You had to know something would happen — and, boy, did it. If I had one worry about the news of last week it was that the initial story would lead to other stories that were no way as sound and secure as the ones that broke Wednesday morning. For two months there had been whispers of other incidents, though no success in finding them … or finding them to be anything more than a small incident that became larger because of who was involved.

Yet when one hits the public, this profession has a way of forcing others out into the public, too. Sometimes that’s good — we call it letting the story tell the story — but oftentimes it is not.

When Saturday’s papers arrived, so, too, did a thinly sourced second-hand version of an event a lot of us had heard and been told about and finally saw in print … though buried in a column about a larger point. Sunday saw the hammer fall with much more force, though without much certainty, if any at all. There were also a few things plainly incorrect included in the story.

I was in Pigeon Forge, Tenn., when I was made aware of it all and I became immediately and legitimately worried about Mike Leach and whoever was standing next to him when his head exploded and shrapnel from his considerable acumen flew around the room. And this time, I’d have to agree with him.

Listen, there are certain ethical and professional virtues in play here and I don’t want to bore you with any righteous recitation of them. Nor do I think I have to. I just think, well, I think it was wrong on a few levels, none greater than using a column to deliver news because you can tiptoe around providing facts in an opinion-based format … and very few people will realize the distinction.

This is what happened over the weekend. Rumors and allegations were presented to be factual because they were disguised in a column. If push ever comes to shove, a writer can always fall back to the defense of, “It was a column, just my opinion.” I think this is too heavy for that.

Many others did, too, and we saw a wonderful and emphatic return to form of erstwhile ship pirate Colin Dunlap on Twitter. (Begin with the May 29 Tweets). Had things worked out, it would have happened on the radio, too, though I can understand, if no one else can, why the invited guest did not accept the invitation.

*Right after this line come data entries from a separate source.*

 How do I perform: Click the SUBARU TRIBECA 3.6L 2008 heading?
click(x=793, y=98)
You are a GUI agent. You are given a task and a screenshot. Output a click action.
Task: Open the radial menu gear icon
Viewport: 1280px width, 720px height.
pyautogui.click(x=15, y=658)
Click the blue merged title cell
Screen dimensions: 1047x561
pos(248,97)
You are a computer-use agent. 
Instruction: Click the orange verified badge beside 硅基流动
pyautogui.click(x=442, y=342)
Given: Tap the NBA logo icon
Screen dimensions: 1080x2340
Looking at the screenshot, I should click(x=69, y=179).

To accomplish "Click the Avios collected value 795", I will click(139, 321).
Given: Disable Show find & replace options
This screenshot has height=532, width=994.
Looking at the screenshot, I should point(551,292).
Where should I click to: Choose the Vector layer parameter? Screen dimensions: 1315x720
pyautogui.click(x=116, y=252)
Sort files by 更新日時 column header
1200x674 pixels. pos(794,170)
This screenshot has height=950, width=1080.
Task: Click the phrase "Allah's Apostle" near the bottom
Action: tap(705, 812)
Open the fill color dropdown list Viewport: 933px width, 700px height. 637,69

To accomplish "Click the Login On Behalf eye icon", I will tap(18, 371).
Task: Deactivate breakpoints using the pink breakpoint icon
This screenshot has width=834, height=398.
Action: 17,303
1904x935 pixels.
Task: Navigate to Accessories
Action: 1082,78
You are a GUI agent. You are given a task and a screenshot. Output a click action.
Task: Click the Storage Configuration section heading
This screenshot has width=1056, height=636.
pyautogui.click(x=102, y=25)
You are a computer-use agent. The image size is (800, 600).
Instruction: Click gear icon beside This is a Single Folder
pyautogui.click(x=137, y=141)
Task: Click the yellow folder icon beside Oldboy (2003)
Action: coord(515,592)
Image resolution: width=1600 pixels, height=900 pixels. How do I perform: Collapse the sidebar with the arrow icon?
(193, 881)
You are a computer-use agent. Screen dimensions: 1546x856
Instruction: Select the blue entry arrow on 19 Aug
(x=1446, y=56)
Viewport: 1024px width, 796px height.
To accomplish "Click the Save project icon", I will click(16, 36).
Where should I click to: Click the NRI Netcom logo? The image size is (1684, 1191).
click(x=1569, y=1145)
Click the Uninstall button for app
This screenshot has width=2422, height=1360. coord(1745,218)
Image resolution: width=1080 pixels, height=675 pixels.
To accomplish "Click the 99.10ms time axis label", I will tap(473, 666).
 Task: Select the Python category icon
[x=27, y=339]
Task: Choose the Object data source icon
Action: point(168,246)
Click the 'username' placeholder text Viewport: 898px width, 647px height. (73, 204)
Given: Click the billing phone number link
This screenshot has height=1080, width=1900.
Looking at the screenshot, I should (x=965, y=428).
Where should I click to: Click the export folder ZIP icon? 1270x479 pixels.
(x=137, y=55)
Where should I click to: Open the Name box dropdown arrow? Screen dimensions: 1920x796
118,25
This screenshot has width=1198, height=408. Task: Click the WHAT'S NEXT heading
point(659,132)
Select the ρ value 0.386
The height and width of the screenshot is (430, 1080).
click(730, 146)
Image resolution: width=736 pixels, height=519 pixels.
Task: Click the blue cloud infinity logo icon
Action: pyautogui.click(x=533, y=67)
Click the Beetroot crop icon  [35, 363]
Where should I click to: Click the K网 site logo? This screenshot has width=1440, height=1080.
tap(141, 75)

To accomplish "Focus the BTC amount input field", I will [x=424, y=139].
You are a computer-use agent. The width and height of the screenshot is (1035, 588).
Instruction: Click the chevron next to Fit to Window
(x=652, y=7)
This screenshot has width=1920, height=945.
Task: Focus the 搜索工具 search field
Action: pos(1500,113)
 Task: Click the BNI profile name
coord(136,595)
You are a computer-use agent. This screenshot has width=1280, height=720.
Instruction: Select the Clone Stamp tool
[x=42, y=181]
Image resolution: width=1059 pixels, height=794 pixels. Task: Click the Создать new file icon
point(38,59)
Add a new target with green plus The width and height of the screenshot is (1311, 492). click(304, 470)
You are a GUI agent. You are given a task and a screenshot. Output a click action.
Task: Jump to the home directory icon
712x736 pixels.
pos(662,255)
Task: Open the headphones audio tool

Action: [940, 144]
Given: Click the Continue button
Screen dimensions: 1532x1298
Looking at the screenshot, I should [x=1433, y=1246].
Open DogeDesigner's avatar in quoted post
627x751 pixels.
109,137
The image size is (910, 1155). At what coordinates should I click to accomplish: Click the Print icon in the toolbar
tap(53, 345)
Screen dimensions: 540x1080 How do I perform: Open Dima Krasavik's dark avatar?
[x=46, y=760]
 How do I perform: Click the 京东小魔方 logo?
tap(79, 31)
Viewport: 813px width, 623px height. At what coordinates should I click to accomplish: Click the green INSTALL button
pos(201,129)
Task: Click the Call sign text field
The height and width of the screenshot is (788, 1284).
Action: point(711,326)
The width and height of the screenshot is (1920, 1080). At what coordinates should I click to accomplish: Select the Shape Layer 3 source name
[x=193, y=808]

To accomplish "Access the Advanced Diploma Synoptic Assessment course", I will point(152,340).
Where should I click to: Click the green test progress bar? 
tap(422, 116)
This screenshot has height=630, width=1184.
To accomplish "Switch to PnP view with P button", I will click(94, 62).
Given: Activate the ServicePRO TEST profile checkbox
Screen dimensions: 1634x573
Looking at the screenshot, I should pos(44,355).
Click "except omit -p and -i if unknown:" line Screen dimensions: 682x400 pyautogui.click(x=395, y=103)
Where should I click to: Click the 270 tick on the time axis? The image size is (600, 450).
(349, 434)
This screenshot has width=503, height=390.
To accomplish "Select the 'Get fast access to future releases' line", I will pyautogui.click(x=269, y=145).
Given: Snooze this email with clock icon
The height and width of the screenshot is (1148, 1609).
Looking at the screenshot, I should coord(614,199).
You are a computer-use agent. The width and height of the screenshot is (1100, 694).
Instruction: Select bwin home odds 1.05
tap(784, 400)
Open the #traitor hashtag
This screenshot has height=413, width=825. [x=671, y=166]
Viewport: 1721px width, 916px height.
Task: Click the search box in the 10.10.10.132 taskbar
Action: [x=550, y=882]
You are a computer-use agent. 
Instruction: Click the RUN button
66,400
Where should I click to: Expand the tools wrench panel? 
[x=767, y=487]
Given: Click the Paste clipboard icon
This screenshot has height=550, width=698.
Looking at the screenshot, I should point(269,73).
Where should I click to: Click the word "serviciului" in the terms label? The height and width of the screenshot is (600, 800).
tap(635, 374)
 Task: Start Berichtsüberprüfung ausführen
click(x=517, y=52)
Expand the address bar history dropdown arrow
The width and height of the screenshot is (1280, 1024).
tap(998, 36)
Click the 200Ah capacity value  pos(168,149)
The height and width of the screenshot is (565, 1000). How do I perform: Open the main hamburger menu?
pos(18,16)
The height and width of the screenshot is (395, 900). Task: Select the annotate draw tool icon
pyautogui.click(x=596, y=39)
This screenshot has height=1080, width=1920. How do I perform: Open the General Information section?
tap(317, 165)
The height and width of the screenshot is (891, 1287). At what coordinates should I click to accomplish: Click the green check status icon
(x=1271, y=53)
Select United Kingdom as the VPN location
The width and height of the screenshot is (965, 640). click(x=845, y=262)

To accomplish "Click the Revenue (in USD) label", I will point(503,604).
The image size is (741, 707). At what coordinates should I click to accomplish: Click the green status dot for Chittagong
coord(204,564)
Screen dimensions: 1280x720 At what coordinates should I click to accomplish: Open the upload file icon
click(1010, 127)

But here’s the thing: Where are the denials? I called every one of the named establishments — not the one in Huntington; that’s too egregious of a reach for me — over the course of several days. I spoke with different employees and managers as part of different shifts. Not only did no one confess or even have a clue what I was asking about, but many offered some form of a lecture about how businesses don’t do business that way. They don’t publicize what patrons do, short of a crime. They don’t like to be connected or implicated when it’s not of their own doing.

And I completely understood that. Where’s that now? Does it come out soon?

And maybe it’s just me — and when I say that, is usually is — but it’s odd, at the very least, the state lottery commission declined to release the footage of whatever happened in the Cross Lanes casino. Remember, we don’t have an on-the-record account of the actions that preceded the call to the police. We don’t. A Nitro police officer said they’re usually called when a customer is cut off and disagrees, but he made a point to say he didn’t know that to be what happened with Holgorsen. All we know is he was asked and eventually made to leave.

So stack the weekend’s printed allegations next to the non-alleged alleged incident in Cross Lanes. It’s easy for people to paint a very bad picture even as people in and around WVU insist it wasn’t a truly ugly scene. Why not show that footage then? It could defuse a lot of perceptions … and if you doubt WVU can get involved to reverse the lottery commission’s decision, we’ll have to agree to disagree.

WVU can do other things to help and we have to go a gigantic step further here. Slander and libel are frightening words. There are some things that, if the definitions and conditions align, are slanderous and libelous. If the allegations are untrue, it’s unfair to Holgorsen. It’s probably even unfair if WVU doesn’t pick up the saber on his behalf. WVU, as a practice, doesn’t respond to such shenanigans and that usually works because the problem usually goes away until it happens again. In this instance, that practice might not be perfect. It might require something combative.

If not, you run the risk of seeing more things like this.